1.一种用于区分鉴定卫氏并殖吸虫囊蚴和斯氏并殖吸虫囊蚴的试剂盒，其特征在于：

含有扩增卫氏并殖吸虫囊蚴的上游引物，其基因序列如SEQ ID NO .1所示；

含有扩增卫氏并殖吸虫囊蚴的下游引物，其基因序列如SEQ ID NO .2所示；

含有检测卫氏并殖吸虫囊蚴的探针，其基因序列如SEQ ID NO .3所示；

含有扩增斯氏并殖吸虫囊蚴的上游引物，其基因序列如SEQ ID NO .4所示；

含有扩增斯氏并殖吸虫囊蚴的下游引物，其基因序列如SEQ ID NO .5所示；

含有检测斯氏并殖吸虫囊蚴的探针，其基因序列如SEQ ID NO .6所示；

2.根据权利要求1所述的一种用于区分鉴别卫氏并殖吸虫囊蚴和斯氏并殖吸虫囊蚴的试剂盒，其特征在于：还含有分别与卫氏并殖吸虫和斯氏并殖吸虫的线粒体COX1基因对应一致的两个标准阳性对照质粒DNA模板，以及进行实时定量PCR检测所需要的试剂，所述的卫氏并殖吸虫的线粒体COX1基因序列如SEQ ID NO .7所示；所述的斯氏并殖吸虫的线粒体COX1基因序列如SEQ ID NO .8所示。

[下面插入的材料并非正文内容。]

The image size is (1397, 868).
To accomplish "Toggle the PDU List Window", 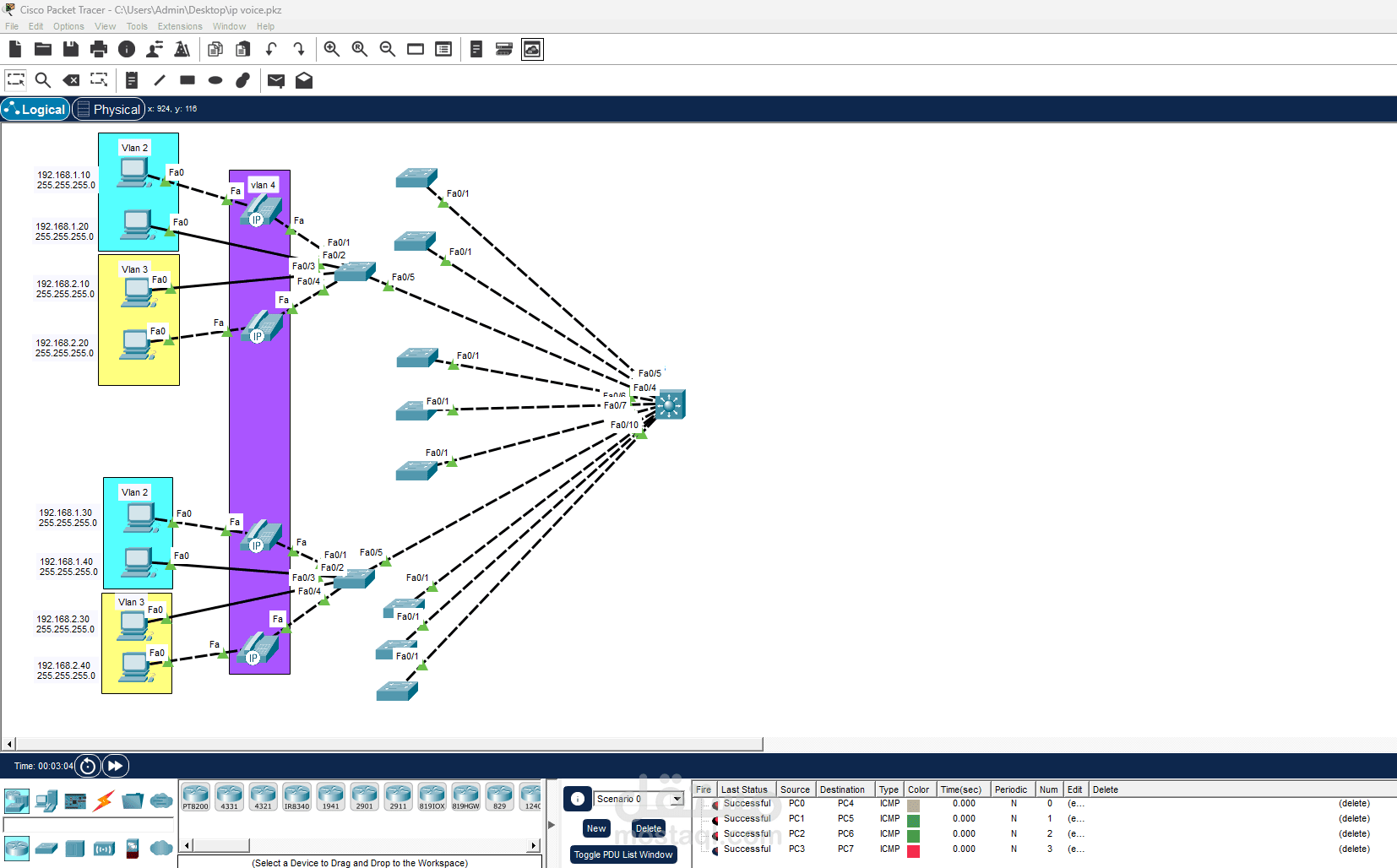I will coord(623,854).
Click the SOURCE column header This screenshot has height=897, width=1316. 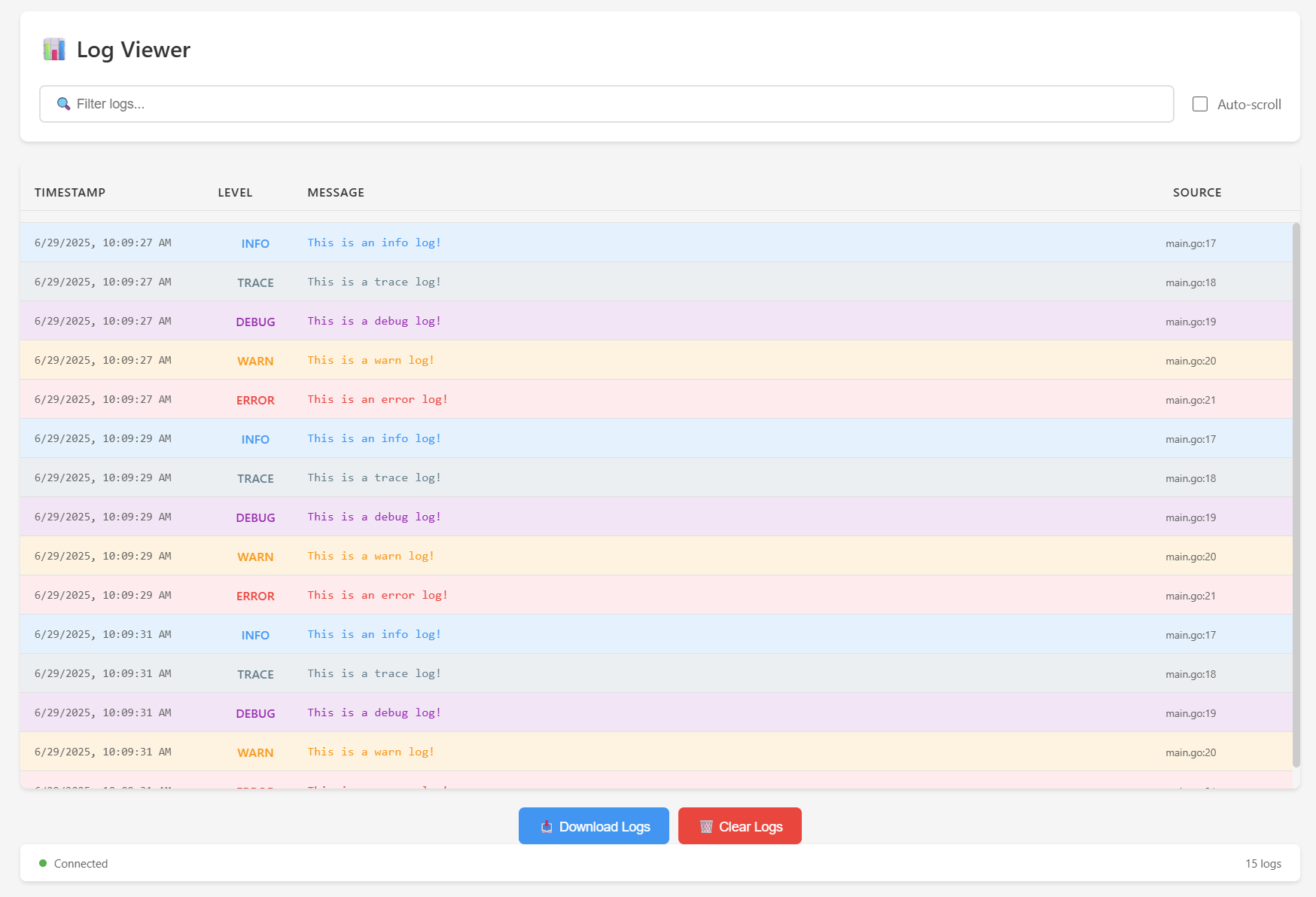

3.权利要求1或2所述的一种用于区分鉴别卫氏并殖吸虫囊蚴和斯氏并殖吸虫囊蚴的试剂盒的使用方法，其特征在于：以待测分离的囊蚴基因组DNA为模板，将其与DNA聚合酶、缓冲液、灭菌超纯水以及试剂盒中的检测引物和特异性探针按比例混合均匀后，进行实时定量PCR检测，根据反应曲线的Ct值确定囊蚴的种类，从而判定溪蟹感染的是卫氏并殖吸虫囊蚴或是斯氏并殖吸虫囊蚴。